Uma briga combinada para “queimar etapa” e afastar a baixa avaliação do prefeito do palanque estadual.
• Pesquisa conveniente
A divulgação recente de levantamento do Atlas Intel — instituto com trânsito livre no governo Caiado — colocou Mabel entre os cinco piores prefeitos de capitais.
Há um ano, Caiado mandaria castrar o Atlas Intel por traição. Agora o resultado circula livremente pelos ares…
O dado, amplamente repercutido, cai como luva para justificar o distanciamento tático. Aí uma briga planejada no transporte público vira motivo de “rompimento”. Fala sério!
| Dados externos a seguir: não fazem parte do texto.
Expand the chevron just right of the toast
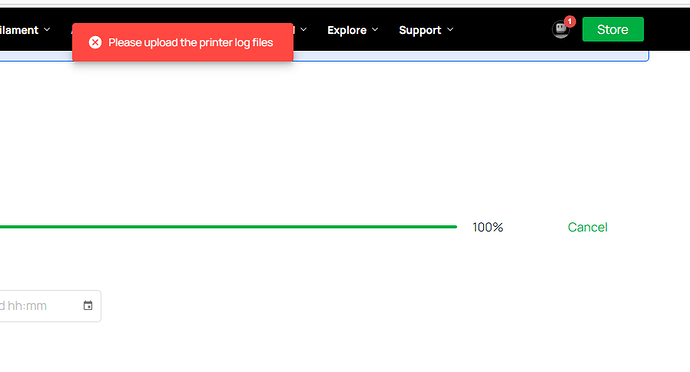 tap(303, 29)
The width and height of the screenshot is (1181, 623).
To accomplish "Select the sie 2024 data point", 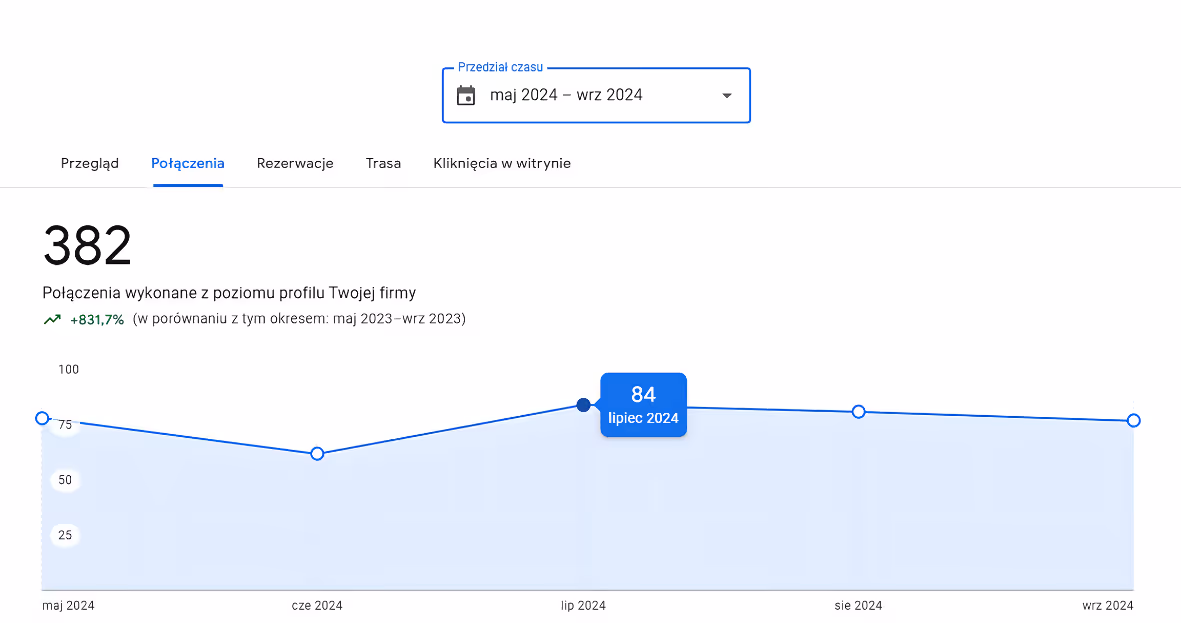I will coord(859,411).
• Goiânia sofre na mão de Mabel
Goiânia sente no dia a dia o resultado de contratos parasitas e sem licitação; da gestão que inventou a própria calamidade financeira. Do descaso com a saúde municipal, da sujeira persistente, do IPTU cada vez mais caro, da perseguição aos feirantes e da criação taxas. O desmanzelo administrativo e a incompetência de Mabel estão matando a capital.
• Quem conhece Mabel não vota em Daniel
Apesar do roteiro ensaiado, o eleitor percebe o fio que une os três: Mabel, Caiado e Daniel caminham no mesmo “sistema” e o sistema é foda.
A tentativa de separar imagens pode render manchetes, mas apaga a memória do cidadão? Em Goiânia, quem se decepcionou com Sandro Mabel não vai “jogar o voto fora” com Daniel só porque Caiado quer.
O café no Palácio esfriou e agora já tem gente com coragem suficiente, dentro do próprio Palácio, para mandar Caiado, Gracinha e o escambau para Pindamonhangaba.